Yes I see - how would that work in the U.K. specifically? To identify all the cases? Has Matt Hancock said anything about having set up / setting up such a surveillance programme to find cases? I don’t remember him saying anything about it.
Case identification should work the way it normally does using public health personnel- the way it worked in Brighton originally for Covid19 and the way it worked Korea. Hancock's planner case identifications the app that never got going. The first stage of operation was people volunteering that they felt unwell. That seems very unlikely to be reliable. The second stage- capturing contacts by Bluetooth, was clever but also full of flaws.
The basic method starts with identifying a population at risk. For TB in Barnet that is a school. The whole school, teachers and pupils, are personally screened. For the initial outbreak in Brtighton all likely routes were screened and all contacts were identified and the spread was halted. The system is known and it is there. The only problem is that now the population at risk is 60 million UK residents. But all you need to do is recruit about 50,000 intelligent people with a biology background to follow procedures. Senior medical students might be a good group to use because their studies have been interrupted anyway. That would probably provide several thousand for starters.
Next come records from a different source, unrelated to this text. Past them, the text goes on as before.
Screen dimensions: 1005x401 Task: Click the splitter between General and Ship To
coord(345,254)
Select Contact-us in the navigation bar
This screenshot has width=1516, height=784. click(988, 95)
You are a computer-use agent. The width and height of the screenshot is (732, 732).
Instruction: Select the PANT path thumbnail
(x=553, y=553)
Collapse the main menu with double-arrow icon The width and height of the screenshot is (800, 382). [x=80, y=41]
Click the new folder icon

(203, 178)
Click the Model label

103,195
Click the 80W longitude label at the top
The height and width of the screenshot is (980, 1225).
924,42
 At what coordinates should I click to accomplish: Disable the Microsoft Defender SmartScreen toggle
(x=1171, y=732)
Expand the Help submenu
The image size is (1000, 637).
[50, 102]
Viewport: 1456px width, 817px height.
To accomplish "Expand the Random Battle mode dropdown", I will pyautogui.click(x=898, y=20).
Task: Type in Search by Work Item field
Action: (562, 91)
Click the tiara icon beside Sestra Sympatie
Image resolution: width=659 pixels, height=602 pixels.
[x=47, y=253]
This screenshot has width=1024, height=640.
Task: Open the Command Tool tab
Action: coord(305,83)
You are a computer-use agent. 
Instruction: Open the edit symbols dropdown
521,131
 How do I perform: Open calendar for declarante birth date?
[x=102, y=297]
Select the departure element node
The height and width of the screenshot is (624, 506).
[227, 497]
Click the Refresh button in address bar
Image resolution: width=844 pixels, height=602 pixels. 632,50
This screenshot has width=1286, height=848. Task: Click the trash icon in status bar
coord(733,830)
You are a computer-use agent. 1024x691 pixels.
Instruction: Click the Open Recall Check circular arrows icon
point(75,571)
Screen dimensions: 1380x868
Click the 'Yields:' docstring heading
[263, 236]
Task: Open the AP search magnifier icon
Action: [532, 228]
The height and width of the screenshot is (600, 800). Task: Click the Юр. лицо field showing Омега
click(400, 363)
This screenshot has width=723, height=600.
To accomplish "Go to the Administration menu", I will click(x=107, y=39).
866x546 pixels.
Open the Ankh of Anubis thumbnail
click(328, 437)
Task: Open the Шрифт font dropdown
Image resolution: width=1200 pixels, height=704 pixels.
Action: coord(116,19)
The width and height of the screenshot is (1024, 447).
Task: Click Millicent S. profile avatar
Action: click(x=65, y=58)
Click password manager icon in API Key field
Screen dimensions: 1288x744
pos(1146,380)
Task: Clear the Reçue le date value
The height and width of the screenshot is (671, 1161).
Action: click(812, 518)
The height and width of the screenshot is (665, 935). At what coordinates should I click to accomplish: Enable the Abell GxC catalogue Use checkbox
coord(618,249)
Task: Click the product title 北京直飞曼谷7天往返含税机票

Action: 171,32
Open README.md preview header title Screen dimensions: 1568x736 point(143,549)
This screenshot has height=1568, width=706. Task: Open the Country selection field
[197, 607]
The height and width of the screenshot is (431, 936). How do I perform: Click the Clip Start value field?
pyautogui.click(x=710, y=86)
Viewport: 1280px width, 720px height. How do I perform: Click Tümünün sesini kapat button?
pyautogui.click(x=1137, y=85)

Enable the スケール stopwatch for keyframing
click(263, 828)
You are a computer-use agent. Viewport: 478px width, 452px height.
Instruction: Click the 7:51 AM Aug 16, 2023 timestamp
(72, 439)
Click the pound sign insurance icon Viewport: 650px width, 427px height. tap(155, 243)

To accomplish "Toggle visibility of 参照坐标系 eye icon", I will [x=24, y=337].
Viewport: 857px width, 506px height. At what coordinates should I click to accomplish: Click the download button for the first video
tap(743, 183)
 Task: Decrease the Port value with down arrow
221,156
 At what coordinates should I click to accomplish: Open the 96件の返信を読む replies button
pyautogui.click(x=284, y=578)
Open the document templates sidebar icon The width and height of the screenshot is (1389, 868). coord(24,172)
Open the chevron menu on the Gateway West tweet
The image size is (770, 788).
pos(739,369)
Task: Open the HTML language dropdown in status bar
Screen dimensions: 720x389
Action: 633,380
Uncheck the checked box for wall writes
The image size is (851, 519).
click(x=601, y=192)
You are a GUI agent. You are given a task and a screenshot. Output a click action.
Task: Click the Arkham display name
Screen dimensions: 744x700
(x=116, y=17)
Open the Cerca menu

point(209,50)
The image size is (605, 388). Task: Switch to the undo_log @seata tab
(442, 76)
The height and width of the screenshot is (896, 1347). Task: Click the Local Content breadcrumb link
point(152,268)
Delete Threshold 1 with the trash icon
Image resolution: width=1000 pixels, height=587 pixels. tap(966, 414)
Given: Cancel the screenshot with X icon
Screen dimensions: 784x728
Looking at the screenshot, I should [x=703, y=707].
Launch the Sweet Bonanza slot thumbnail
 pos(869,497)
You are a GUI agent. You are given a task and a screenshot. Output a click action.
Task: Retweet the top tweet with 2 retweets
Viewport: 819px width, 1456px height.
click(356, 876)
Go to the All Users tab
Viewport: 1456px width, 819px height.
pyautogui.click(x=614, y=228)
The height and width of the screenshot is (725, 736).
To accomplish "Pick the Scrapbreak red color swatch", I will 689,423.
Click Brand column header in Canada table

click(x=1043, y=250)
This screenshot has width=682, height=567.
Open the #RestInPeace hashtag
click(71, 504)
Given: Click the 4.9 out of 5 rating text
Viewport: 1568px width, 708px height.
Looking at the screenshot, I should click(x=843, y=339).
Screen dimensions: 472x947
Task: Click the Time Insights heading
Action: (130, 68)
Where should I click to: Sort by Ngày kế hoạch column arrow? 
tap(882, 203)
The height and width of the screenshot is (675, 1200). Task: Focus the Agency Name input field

There is much too much emphasis and reliance tests. We do not really need tests. I suspect that there are rather few people feeling feverish at present who not have Covid19. Normally one knows if there is 'a bug around' any virus that causes enough trouble to put people off work becomes part of daily conversation. With my daughter as a teacher we had strings of infections in the house but only about every two months and I suspect there are few if any going around now with lockdown.
So it is simple - assume that anyone feverish has Covid19. If there are pressing reasons to be able to exclude Covid19 so that someone can get back to work then test. But trying to pick up cases by testing is a complete waste of time. It will only pick up those in a short presymptomatic window and a negative test today does not mean you do not need one tomorrow. People would have to be tested daily.
Yes you will miss some asymptomatic cases but I suspect these are no more than quarter at most. The discrepancy between 1500 and 8000 is not asymptomatic cases. Its is that people have not been told to get tested if they feel ill - just isolate, which would be reasonable advice if everything else was in place.
Missing some cases does not matter because you can pick up the trail again next time theirs is passed on. Once you get to grips with trails you can work out how they extend both back and forward. Experience with tracing when it was up and running indicated that it worked - trails were terminated.
What needs to happen is for there to bean intelligent biologically trained person allocated to each cohort of 500-1000 people in the country. They need to be given the resources to keep that cohort free of virus by case identification, contact tracing and policing of quarantine however seems fit for the circumstances. For rural populations it is likely to be very different from metropolitan ones.
I have recently been in the middle of a TB tracing exercise. It took too long because of inadequate resources but it got sorted. An obvious feature of practice is that those involved do anything they think might improve their information base. There are rules for the basic plan of action but on top of that all sorts of double checks and sideways investigations are set up on the basis that they might clarify. An outsourced commercial service will not do that.
My prediction remains that infection rates will climb in June and that by July it will finally be accepted that things have to be done properly. I am beginning to think it may be nearer August.